--- start Article ---

# Keyhole cichlid in a community setting



## Diz1 (Aug 15, 2015)

Hi everyone,
I'm new to the forum and I've been keeping tropical fish for a couple of years.
I have a Juwel Rio 180 aquarium with and external filter and the following stock:

1platy
7 cherry barbs
11 ember tetras
6 sterbai cory
4 male guppies
1 BN plec

I would really like to try a pair of keyhole cichlids, but I've been told that they might go for my ember tetras.
My tank has a sand substrate, with moderate planting and driftwood, so plenty of hiding spots and I would provide a cave for the keyholes.

What do you experts think? Would the keyholes attack my embers?

Thank you in advance

Diz1


----------



## Bd79 (Apr 11, 2011)

I've kept keyholes with green neon tetras without problem, so I'd think the embers would be okay.


----------



## nodima (Oct 3, 2002)

My experience with Keyholes has been that they work very well in a community.


----------



## MonteSS (Dec 8, 2008)

No prob at all.


----------



## illy-d (Nov 6, 2005)

My experience is that once mature, they will prey on other (small) fish. Mine regularly hunted neons and rummynose tetras.


----------



## Diz1 (Aug 15, 2015)

Oh, dear! That's not what I was hoping to hear!
Has anyone else had this problem with mature keyholes?
Should I think of a different species of cichlid for my community? Any advice would be most welcome.
Stocking is as listed above, PH is 6.4, Ammonia 0, Nitrite 0, Nitrate 10. The tank has been running for 2 years.

--- end Article ---
--- start Data provided ---

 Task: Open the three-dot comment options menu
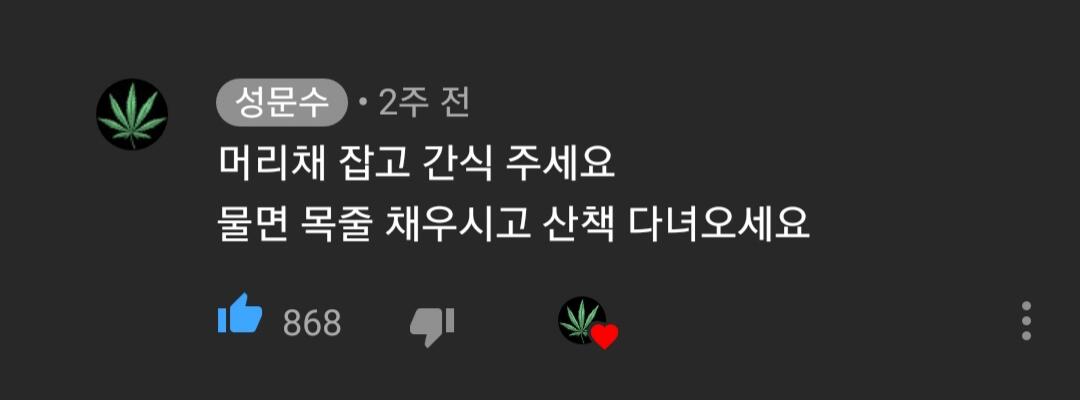[1026, 321]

--- end Data provided ---

_Exercise requirements_: Copy out everything in the keyhole cichlid thread from "I have a Juwel" down to "my ember tetras.", putting "neon tetras" in place of "ember tetras" each time it appears.

_The output_:
I have a Juwel Rio 180 aquarium with and external filter and the following stock:

1platy
7 cherry barbs
11 neon tetras
6 sterbai cory
4 male guppies
1 BN plec

I would really like to try a pair of keyhole cichlids, but I've been told that they might go for my neon tetras.